= Your objective =
Every record that follows must be set down word for word.

= Data supplied =

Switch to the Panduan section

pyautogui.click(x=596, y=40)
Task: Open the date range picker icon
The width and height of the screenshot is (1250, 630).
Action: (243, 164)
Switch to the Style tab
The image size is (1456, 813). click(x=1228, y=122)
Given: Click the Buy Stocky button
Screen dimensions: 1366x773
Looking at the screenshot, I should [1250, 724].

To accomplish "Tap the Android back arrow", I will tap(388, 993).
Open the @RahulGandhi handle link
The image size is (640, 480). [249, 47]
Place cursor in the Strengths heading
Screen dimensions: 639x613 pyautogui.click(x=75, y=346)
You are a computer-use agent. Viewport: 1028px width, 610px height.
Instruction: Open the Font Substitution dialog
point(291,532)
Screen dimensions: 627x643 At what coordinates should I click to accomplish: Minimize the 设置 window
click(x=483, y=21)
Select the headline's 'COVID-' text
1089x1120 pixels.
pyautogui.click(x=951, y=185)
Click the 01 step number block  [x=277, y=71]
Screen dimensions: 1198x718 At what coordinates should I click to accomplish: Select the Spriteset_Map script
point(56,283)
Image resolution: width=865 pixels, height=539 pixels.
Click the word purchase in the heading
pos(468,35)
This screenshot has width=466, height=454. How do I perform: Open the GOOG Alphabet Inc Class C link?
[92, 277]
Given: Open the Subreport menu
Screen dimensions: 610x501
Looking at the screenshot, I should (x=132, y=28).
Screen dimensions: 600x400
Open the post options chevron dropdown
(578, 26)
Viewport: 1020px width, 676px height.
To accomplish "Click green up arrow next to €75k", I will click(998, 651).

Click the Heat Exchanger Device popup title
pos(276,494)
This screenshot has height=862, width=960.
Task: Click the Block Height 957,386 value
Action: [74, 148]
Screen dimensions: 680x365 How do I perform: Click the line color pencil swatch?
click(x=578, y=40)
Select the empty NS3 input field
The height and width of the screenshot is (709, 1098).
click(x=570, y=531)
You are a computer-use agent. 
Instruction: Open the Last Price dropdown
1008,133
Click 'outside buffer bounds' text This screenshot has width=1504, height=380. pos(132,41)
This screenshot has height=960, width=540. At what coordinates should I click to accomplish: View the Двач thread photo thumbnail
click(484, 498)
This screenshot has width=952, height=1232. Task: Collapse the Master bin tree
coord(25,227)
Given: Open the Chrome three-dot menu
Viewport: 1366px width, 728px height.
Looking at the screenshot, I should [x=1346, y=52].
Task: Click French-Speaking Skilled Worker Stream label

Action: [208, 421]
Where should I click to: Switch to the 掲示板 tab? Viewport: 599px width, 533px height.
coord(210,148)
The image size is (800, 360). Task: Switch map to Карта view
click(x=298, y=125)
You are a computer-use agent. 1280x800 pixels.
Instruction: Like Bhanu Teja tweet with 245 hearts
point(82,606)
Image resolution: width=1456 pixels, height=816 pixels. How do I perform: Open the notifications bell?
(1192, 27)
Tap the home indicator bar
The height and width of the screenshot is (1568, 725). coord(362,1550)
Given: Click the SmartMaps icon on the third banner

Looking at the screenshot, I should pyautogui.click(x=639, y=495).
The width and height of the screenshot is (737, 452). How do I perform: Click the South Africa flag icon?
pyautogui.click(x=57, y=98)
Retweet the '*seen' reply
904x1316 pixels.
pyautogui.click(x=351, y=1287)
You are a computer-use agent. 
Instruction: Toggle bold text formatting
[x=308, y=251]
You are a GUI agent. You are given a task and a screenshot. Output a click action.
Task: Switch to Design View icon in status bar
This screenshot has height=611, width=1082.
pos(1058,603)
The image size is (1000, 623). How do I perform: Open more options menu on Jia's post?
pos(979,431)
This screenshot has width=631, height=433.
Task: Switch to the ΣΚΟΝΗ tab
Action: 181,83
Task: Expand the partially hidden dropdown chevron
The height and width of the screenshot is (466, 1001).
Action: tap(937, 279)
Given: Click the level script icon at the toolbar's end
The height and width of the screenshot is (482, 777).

= Solution =
Switch to the Panduan section

pyautogui.click(x=596, y=40)
Task: Open the date range picker icon
The width and height of the screenshot is (1250, 630).
Action: (243, 164)
Switch to the Style tab
The image size is (1456, 813). click(x=1228, y=122)
Given: Click the Buy Stocky button
Screen dimensions: 1366x773
Looking at the screenshot, I should [1250, 724].

To accomplish "Tap the Android back arrow", I will tap(388, 993).
Open the @RahulGandhi handle link
The image size is (640, 480). [249, 47]
Place cursor in the Strengths heading
Screen dimensions: 639x613 pyautogui.click(x=75, y=346)
You are a computer-use agent. Viewport: 1028px width, 610px height.
Instruction: Open the Font Substitution dialog
point(291,532)
Screen dimensions: 627x643 At what coordinates should I click to accomplish: Minimize the 设置 window
click(x=483, y=21)
Select the headline's 'COVID-' text
1089x1120 pixels.
pyautogui.click(x=951, y=185)
Click the 01 step number block  [x=277, y=71]
Screen dimensions: 1198x718 At what coordinates should I click to accomplish: Select the Spriteset_Map script
point(56,283)
Image resolution: width=865 pixels, height=539 pixels.
Click the word purchase in the heading
pos(468,35)
This screenshot has width=466, height=454. How do I perform: Open the GOOG Alphabet Inc Class C link?
[92, 277]
Given: Open the Subreport menu
Screen dimensions: 610x501
Looking at the screenshot, I should (x=132, y=28).
Screen dimensions: 600x400
Open the post options chevron dropdown
(578, 26)
Viewport: 1020px width, 676px height.
To accomplish "Click green up arrow next to €75k", I will click(998, 651).

Click the Heat Exchanger Device popup title
pos(276,494)
This screenshot has height=862, width=960.
Task: Click the Block Height 957,386 value
Action: [74, 148]
Screen dimensions: 680x365 How do I perform: Click the line color pencil swatch?
click(x=578, y=40)
Select the empty NS3 input field
The height and width of the screenshot is (709, 1098).
click(x=570, y=531)
You are a computer-use agent. 
Instruction: Open the Last Price dropdown
1008,133
Click 'outside buffer bounds' text This screenshot has width=1504, height=380. pos(132,41)
This screenshot has height=960, width=540. At what coordinates should I click to accomplish: View the Двач thread photo thumbnail
click(484, 498)
This screenshot has width=952, height=1232. Task: Collapse the Master bin tree
coord(25,227)
Given: Open the Chrome three-dot menu
Viewport: 1366px width, 728px height.
Looking at the screenshot, I should [x=1346, y=52].
Task: Click French-Speaking Skilled Worker Stream label

Action: [208, 421]
Where should I click to: Switch to the 掲示板 tab? Viewport: 599px width, 533px height.
coord(210,148)
The image size is (800, 360). Task: Switch map to Карта view
click(x=298, y=125)
You are a computer-use agent. 1280x800 pixels.
Instruction: Like Bhanu Teja tweet with 245 hearts
point(82,606)
Image resolution: width=1456 pixels, height=816 pixels. How do I perform: Open the notifications bell?
(1192, 27)
Tap the home indicator bar
The height and width of the screenshot is (1568, 725). coord(362,1550)
Given: Click the SmartMaps icon on the third banner

Looking at the screenshot, I should pyautogui.click(x=639, y=495).
The width and height of the screenshot is (737, 452). How do I perform: Click the South Africa flag icon?
pyautogui.click(x=57, y=98)
Retweet the '*seen' reply
904x1316 pixels.
pyautogui.click(x=351, y=1287)
You are a computer-use agent. 
Instruction: Toggle bold text formatting
[x=308, y=251]
You are a GUI agent. You are given a task and a screenshot. Output a click action.
Task: Switch to Design View icon in status bar
This screenshot has height=611, width=1082.
pos(1058,603)
The image size is (1000, 623). How do I perform: Open more options menu on Jia's post?
pos(979,431)
This screenshot has width=631, height=433.
Task: Switch to the ΣΚΟΝΗ tab
Action: 181,83
Task: Expand the partially hidden dropdown chevron
The height and width of the screenshot is (466, 1001).
Action: tap(937, 279)
Given: Click the level script icon at the toolbar's end
The height and width of the screenshot is (482, 777).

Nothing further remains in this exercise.